I wrote this in reply:
"hey kiddo....
apocolypically, eh? I re-read some of my blogs after reading your email. I suppose it might paint a stark picture, but I never have the intent of painting any picture at all, just of working out some of my conundrums to achieve a bit of clarity/peace of mind/whatnot. Well, I guess if you would like some undying hope, I can say that it is *because* I know there is more in life for me than this that I am so fucken angsty about my current lack of endeavors.

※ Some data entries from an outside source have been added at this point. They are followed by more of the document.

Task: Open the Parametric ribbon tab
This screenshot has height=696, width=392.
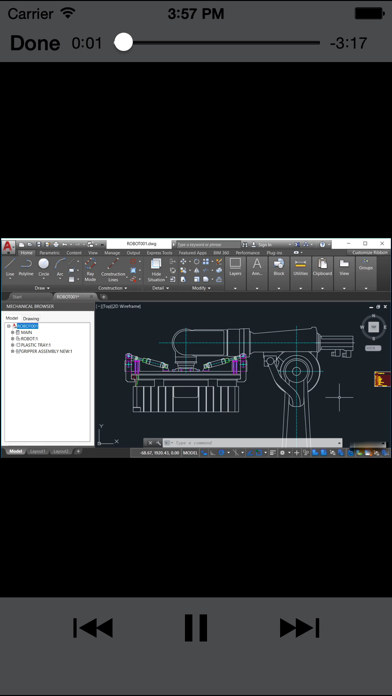Action: tap(49, 253)
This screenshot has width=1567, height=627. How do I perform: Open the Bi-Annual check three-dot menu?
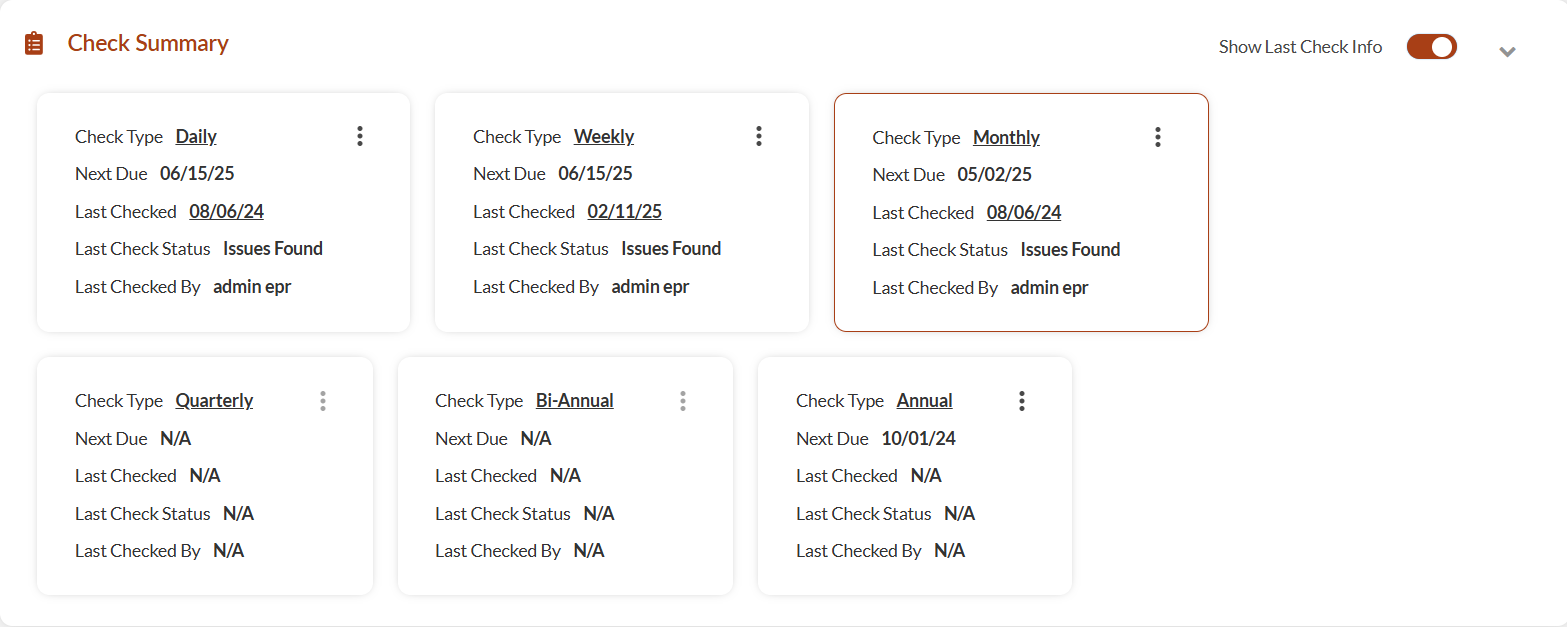coord(683,401)
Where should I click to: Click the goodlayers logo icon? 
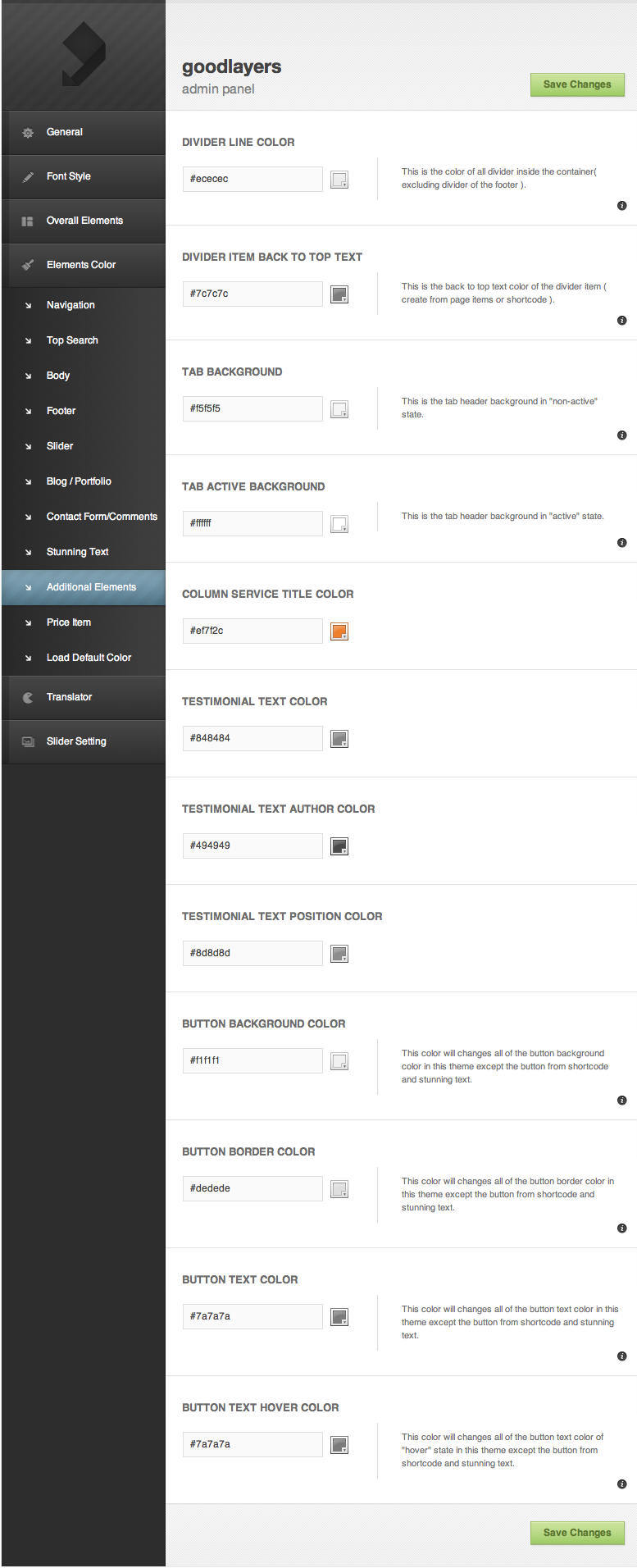[x=84, y=55]
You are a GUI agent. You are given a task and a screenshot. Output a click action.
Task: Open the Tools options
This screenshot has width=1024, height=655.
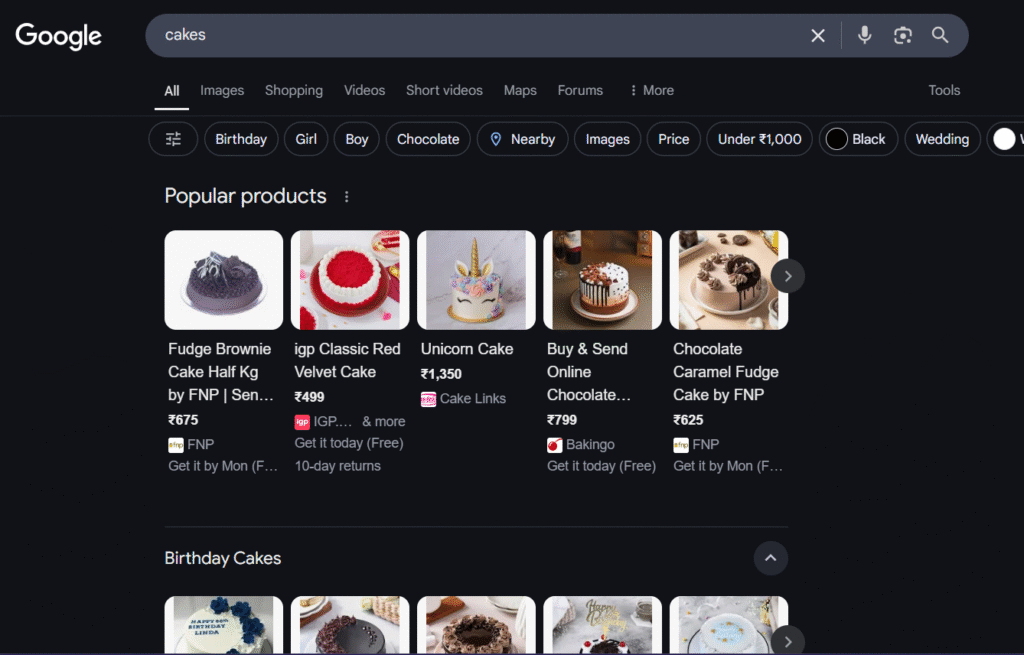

Things here seem very temporary, there is no way I can sustain this life style and be happy; so I search for the way out and am saddened to know that although I love my friends here so many of them are drowning and I can't continue to drown with them and I haven't learned to operate independently just yet. What I needed, for a period of time, was solid relationships in a dependable time and place. You know, I needed to heal and not think too much. To remember who I am, regain the independent strength I had for so much of my life. Now I'm starting to be ready to forge ahead again, alone if that's what it requires (that always has been what forging ahead has required of me, but I was too burnt out on being alone to do that for the last couple of years; and would still like to find a way to forge ahead with others...).

So if I seem sad or frustrated, I am. But I also feel a sort of patience, like some part of me knows what lies ahead will be amazing and worth all the struggles of this era of my life. It's (whatever "it" is) taking a lot longer than I had anticipated in my college years, but some part of me thinks that perhaps this is the only way it could be, that lessons and directions lie in these past couple of years which I will be able to appreciate in retrospect.

As far as travelling is concerned, I probably am not going to go on the cruise after all. My priority right now is getting this art space/music venue/sex-positive burlesque venture off the ground, and I don't think a half-assed voyage to Europe is a beneficial use of my time and finances right now. It *might* still happen, but I'm not going to freak out and *make* it happen. We'll see how things go. Additionally, I'm signing up for Spanish lessons and trying to get my act together to go back to Chiapas (and possibly Oaxaca?) this summer. This time I would like to stay for a month or longer. I'm working on finding something useful to do while there. I'd rather concentrate on that as it feels "right" to me, and I remember how interested and inspired I felt when I was there. I felt like that was what I should be doing with my life - working in the Americas on social/enviro/etc. justice issues.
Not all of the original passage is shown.